The oldest known fossils of the predatory snakes were found at a German site, changing the snake family tree.
From 20-foot anacondas to species that can comfortably fit on a quarter, snakes slither across much of the world today. That’s in part because they’re remarkably good at adapting to new environments — for instance, the Burmese python, native to Southeast Asia, is thriving in Florida’s Everglades National Park. Now, researchers have analyzed four fossilized python skeletons unearthed in Germany — part of a region that’s currently free of the scaly creatures — and rewritten the snake family trees.
These results were published last week in Biology Letters.
Last year during a sabbatical at the French National Museum of Natural History, Hussam Zaher, a paleontologist, pored over a 52-page manuscript written in German that contained an illustration of a skull of an unnamed snake species. Dr. Zaher was intrigued — he was studying ancient snakes, and this skull had some but not all of the characteristics of modern pythons.
Dr. Zaher tracked down the specimen, which measured just over 38 inches long, in the State Museum of Natural History Karlsruhe in southwestern Germany. With the help of Krister T. Smith, a vertebrate paleontologist at the Senckenberg Research Institute in Frankfurt, he set off looking for more like it.
Dr. Zaher and Dr. Smith located four similar skeletons in the collections of history museums and paleontological institutions across Germany. The skeletons, all remarkably intact, had been excavated from the country’s Messel Pit, a UNESCO World Heritage Site.
“The fossils there are exquisite,” said Dr. Zaher, who is now at the University of São Paulo in Brazil.
Based on where the fossils were excavated relative to volcanic rock of a known age, the researchers estimated that the skeletons were at least 47 million years old. That places them squarely in the geological epoch known as the Eocene.
The researchers compared the four unidentified skeletons with fossils from collections across the globe representing 90 different species of snakes and lizards. They examined the specimens using microscopes and CT scanning and made measurements of bones and other features.
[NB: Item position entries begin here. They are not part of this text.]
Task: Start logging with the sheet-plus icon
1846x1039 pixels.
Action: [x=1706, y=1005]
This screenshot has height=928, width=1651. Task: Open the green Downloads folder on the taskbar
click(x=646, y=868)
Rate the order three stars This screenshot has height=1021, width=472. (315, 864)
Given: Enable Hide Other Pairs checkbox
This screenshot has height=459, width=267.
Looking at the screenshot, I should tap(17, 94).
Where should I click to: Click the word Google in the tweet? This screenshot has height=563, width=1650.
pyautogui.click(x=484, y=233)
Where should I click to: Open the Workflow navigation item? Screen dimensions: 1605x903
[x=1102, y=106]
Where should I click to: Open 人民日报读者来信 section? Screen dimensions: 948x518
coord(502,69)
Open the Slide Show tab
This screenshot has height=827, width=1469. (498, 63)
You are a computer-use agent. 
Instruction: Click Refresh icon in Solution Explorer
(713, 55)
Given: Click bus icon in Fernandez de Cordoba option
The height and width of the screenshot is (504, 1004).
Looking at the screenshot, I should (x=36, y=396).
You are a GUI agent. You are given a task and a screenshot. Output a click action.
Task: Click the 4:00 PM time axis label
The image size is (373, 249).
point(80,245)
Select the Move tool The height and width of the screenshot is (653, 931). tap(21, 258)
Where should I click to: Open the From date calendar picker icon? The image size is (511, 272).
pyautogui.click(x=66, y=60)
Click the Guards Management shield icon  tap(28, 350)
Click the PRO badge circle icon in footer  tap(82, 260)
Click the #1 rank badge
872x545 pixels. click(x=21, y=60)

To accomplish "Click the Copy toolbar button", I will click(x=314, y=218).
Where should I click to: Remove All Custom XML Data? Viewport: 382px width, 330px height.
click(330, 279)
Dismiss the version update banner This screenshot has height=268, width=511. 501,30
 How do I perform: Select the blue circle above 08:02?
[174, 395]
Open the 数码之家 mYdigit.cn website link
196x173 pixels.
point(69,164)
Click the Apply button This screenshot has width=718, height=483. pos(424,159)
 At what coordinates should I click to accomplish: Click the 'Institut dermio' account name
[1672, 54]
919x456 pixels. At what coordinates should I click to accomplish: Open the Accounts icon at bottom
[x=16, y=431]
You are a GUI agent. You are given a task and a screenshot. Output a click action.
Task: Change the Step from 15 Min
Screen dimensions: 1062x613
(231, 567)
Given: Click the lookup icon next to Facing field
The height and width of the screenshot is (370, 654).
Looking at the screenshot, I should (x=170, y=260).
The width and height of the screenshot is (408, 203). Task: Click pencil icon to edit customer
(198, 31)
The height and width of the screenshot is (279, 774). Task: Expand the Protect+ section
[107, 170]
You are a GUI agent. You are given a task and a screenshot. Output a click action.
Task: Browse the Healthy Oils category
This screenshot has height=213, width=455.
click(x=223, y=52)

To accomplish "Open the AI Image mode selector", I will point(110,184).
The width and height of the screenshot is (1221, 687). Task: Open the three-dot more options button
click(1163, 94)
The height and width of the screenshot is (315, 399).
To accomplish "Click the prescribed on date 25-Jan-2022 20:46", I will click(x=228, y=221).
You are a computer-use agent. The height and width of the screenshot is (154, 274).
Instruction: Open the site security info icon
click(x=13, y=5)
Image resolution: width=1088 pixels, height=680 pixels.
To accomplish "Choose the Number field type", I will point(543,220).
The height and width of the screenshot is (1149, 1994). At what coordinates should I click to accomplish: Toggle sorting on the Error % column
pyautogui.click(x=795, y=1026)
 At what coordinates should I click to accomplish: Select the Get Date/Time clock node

“Counting vertebrae is a pain in the butt,” Dr. Smith said.
Dr. Zaher tabulated 785 characteristics about the animals’ skeletons, such as the presence, placement and shape of certain bones and teeth.
“We go deep into the anatomy,” Dr. Smith said.
Based on anatomical differences and similarities, the researchers assembled a snake family tree. They found that the four skeletons excavated from the Messel Pit belonged to a new species of python, which they named Messelopython freyi, after both the geographic location of the discovery as well as Eberhard “Dino” Frey, the chief curator of the State Museum of Natural History Karlsruhe.
Messelopython freyi died out during the Eocene, the researchers believe. It’s an evolutionary dead end, a “stem” in the parlance of paleontologists. But this discovery is important, said R. Graham Reynolds, a biologist at the University of North Carolina, Asheville, who was not involved in the research. It’s the oldest known species of python, and pushes the snake’s origins back 20 million years. “That helps us contextualize the amount of diversity we see in the pythons today,” he said.
Finding this species also sheds light on the geographic origin of pythons, Dr. Smith said. Until now, a compelling case could be made that these snakes originated in Gondwana, an ancient supercontinent that included South America, Africa, India, Australia and Antarctica. But the discovery of Messelopython freyi flips that idea on its head — it now looks like pythons originated instead in the supercontinent known as Laurasia, which was composed of North America, Europe and Asia.
That’s a bit of a surprise, Dr. Smith said, given that pythons aren’t currently found in Europe. “Pythons today are mostly found in the southern continents.”
In the future, Dr. Zaher and Dr. Smith plan to dig even deeper into Messelopython freyi’s past — they hope to determine where its ancestors came from. “One of the big questions for us will be to see if we can trace this lineage beyond Europe,” Dr. Smith said.